Department of Medicine, Jeffrey Cheah Biomedical Centre, Cambridge Biomedical Campus, Cambridge Institute of Therapeutic Immunology and Infectious Disease, University of Cambridge, Cambridge, UK.
MRC Biostatistics Unit, University of Cambridge, Cambridge, UK.
Genet Epidemiol. 2021 Apr;45(3):324-337. doi: 10.1002/gepi.22374. Epub 2020 Dec 28.
A transcriptome-wide association study (TWAS) attempts to identify disease associated genes by imputing gene expression into a genome-wide association study (GWAS) using an expression quantitative trait loci (eQTL) data set and then testing for associations with a trait of interest. Regulatory processes may be shared across related tissues and one natural extension of TWAS is harnessing cross-tissue correlation in gene expression to improve prediction accuracy. Here, we studied multi-tissue extensions of lasso regression and random forests (RF), joint lasso and RF-MTL (multi-task learning RF), respectively. We found that, on our chosen eQTL data set, multi-tissue methods were generally more accurate than their single-tissue counterparts, with RF-MTL performing the best. Simulations showed that these benefits generally translated into more associated genes identified, although highlighted that joint lasso had a tendency to erroneously identify genes in one tissue if there existed an eQTL signal for that gene in another. Applying the four methods to a type 1 diabetes GWAS, we found that multi-tissue methods found more unique associated genes for most of the tissues considered. We conclude that multi-tissue methods are competitive and, for some cell types, superior to single-tissue approaches and hold much promise for TWAS studies.

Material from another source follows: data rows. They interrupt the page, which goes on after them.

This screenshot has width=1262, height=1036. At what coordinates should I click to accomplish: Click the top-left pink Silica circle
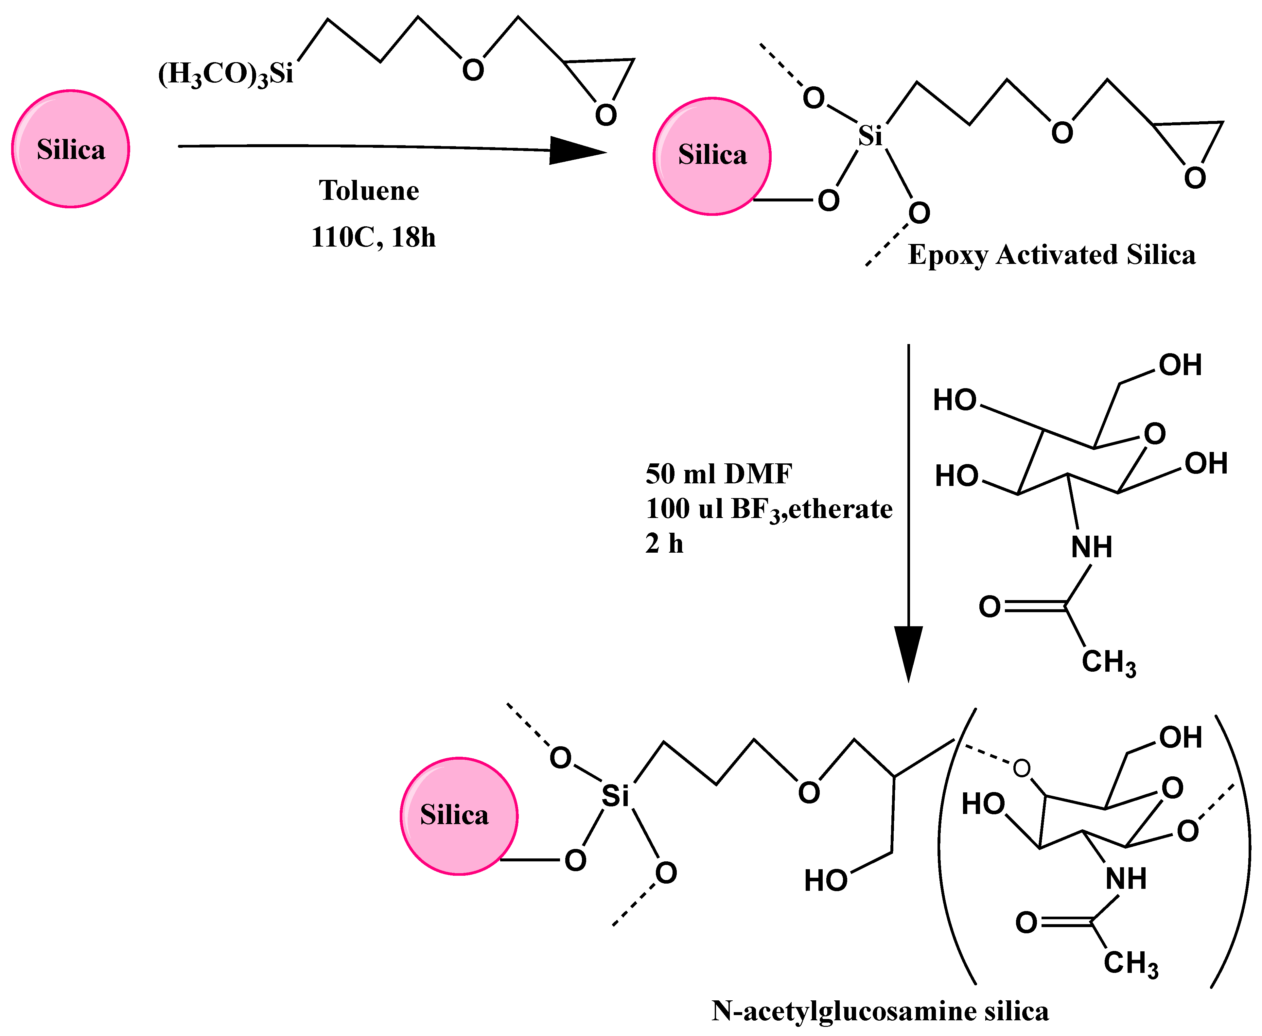coord(70,149)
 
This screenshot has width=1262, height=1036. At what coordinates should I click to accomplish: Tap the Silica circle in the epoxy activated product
coord(711,156)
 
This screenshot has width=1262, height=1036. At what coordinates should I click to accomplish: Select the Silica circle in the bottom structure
coord(459,816)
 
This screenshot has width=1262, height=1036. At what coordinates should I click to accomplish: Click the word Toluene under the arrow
coord(369,191)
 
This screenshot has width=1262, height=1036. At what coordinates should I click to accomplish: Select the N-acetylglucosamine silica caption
coord(880,1011)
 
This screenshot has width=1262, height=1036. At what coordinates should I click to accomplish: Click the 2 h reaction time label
coord(664,544)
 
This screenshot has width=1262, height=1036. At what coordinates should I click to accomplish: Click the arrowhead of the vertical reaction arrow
coord(908,652)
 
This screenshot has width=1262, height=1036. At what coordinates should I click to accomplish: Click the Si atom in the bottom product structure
coord(615,796)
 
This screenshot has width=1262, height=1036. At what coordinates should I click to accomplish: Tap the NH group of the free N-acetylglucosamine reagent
coord(1091,547)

全转录组关联研究(TWAS)试图通过使用表达数量性状基因座(eQTL)数据集将基因表达内插到全基因组关联研究(GWAS)中,然后测试与感兴趣性状的关联,从而识别与疾病相关的基因。调控过程可能在相关组织中共享,TWAS 的一个自然延伸是利用基因表达的跨组织相关性来提高预测准确性。在这里,我们研究了lasso 回归和随机森林(RF)的多组织扩展,分别是联合lasso 和 RF-MTL(多任务学习 RF)。我们发现,在我们选择的 eQTL 数据集上,多组织方法通常比单组织方法更准确,RF-MTL 的表现最好。模拟表明,这些好处通常转化为更多相关基因的识别,尽管突出表明,如果另一个组织中存在该基因的 eQTL 信号,则联合lasso 有错误地识别一个组织中基因的倾向。将这四种方法应用于 1 型糖尿病 GWAS,我们发现对于大多数考虑的组织,多组织方法发现了更多独特的相关基因。我们得出结论,多组织方法具有竞争力,对于某些细胞类型,优于单组织方法,并且为 TWAS 研究提供了很大的希望。